Terroir silico-argileux et silico-calcaire, situé sur la rive gauche de la Vienne, à Sazilly.
4,5 ha de cabernet franc plantés entre 1962 et 1976. Rendement moyen de 40 hl/ha.
Elevage en fûts de chêne pendant 15 à 16 mois selon le millésime.

CR: Les Varennes du Grand Clos 2009
Ce 2009 présente une robe bordeaux-pourpre.
Le nez est ouvert, intense, sur les fruits noirs mûrs, les épices, le cuir et la pomme cuite.
L’attaque est souple et fraiche. C’est une bouche puissante, ample, tannique, mais assez gourmande et portée par une belle fraicheur. La retro est sur le cuir, le jus de viande et les fruits noirs compotés..
La finale fraiche, assez élégante, et associée à une bonne longueur.
Conclusion : très bon vin, ample, mûr, tannique. Une belle expression mûre du cabernet franc.
Note : 4/5

CR: Les Varennes du Grand Clos 2010
Ce 2010 a une robe encore jeune, sur le bordeaux.
Le nez est ouvert, sur le café, le caramel (élevage à digérer ?), le fumé et les fruits noirs.
En bouche, c’est ample et frais dès l’attaque. La matière ample est portée par des tanins bien présents et montre un côté terreux. L’équilibre est bon, sur la fraicheur. La retro souligne d’emblée la présence de poivron, puis de fruits noirs et des notes d’élevage (café, fumé).
La finale est fraiche et tannique, avec une bonne longueur.
Conclusion : c’est un vin encore jeune, qui doit encore se fondre. Devrait bien évoluer avec l’âge selon moi.
Note : 3,5/5

Sur ces 2 Chinon, la comparaison de millésime montre surtout une évolution plus rapide du 2009 qui est prêt à boire (sans se presser) alors que le 2010 doit encore se fondre. Côté arômes, 2009 paraît plus solaire que 2010 qui est encore sur des aromes variétaux du cabernet franc.

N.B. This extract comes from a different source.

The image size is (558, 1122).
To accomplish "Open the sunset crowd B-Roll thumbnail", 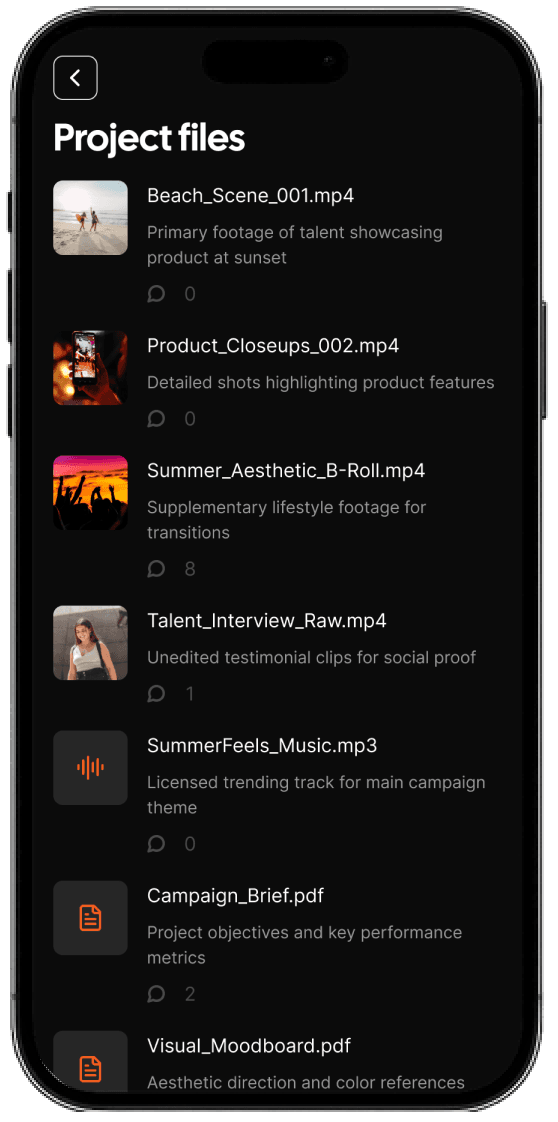I will 91,492.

5e match : Bordeaux, Chateau Lagrange St Julien 3e cru classé


Sol silico-graveleux: deux croupes de graves orientées nord-sud. Sous-sol argilo-calcaire Elevage en fûts de chêne (60% neufs) pendant 20 mois.
Cépages :
2009: 76% Cabernet Sauvignon,, 24% Merlot
2010: 65% Cabernet Sauvignon, 28% Merlot, 7% Petit Verdot

CR: Château Lagrange 2009
La robe est bordeaux-pourpre pour ce 2009.
Le nez est ouvert, sur l’humus, le café, le grillé et les fruits noirs mûrs. Il est gourmand et donne envie de goûter.
L’attaque est ample et suave. Il y a une belle matière, ample, ronde, bien équilibrée, avec des tanins déjà fondus. La retro est sur la vanille, le caramel, le café, les fruits noirs et le graphite.
La finale est fraiche et élégante, sur le graphite, la mure et le café, et est associée à une très belle longueur.
Conclusion : c’est très bon, assez gourmand et fondu, encore un peu jeune (notamment les notes d’élevage).
Note : 4+/5

CR: Château Lagrange 2010
La robe est bordeaux.
Le nez est ouvert et gourmand, sur les fruits cuits, l’humus et la vanille.
L’attaque est ample et ronde. La matière est puissante, ample, fraiche, avec des tanins un peu anguleux. La retro confirme le nez et permet d’ajouter le café à la liste des arômes.
La finale est fraiche et tannique, sur le café et quelques notes lactées.
Conclusion : un vin trop jeune (tanins et élevage à fondre), avec de l’avenir.
Note : 4-/5

Ces 2 vins sont puissants et portés par un élevage poussé. Il est difficile de savoir si les différences aujourd’hui sont dues au millésime ou à une différence d’élevage. Le 2009, quoique encore un peu jeune, est déjà agréable à boire, alors que le 2010 est dans sa prime jeunesse et pas très affable actuellement.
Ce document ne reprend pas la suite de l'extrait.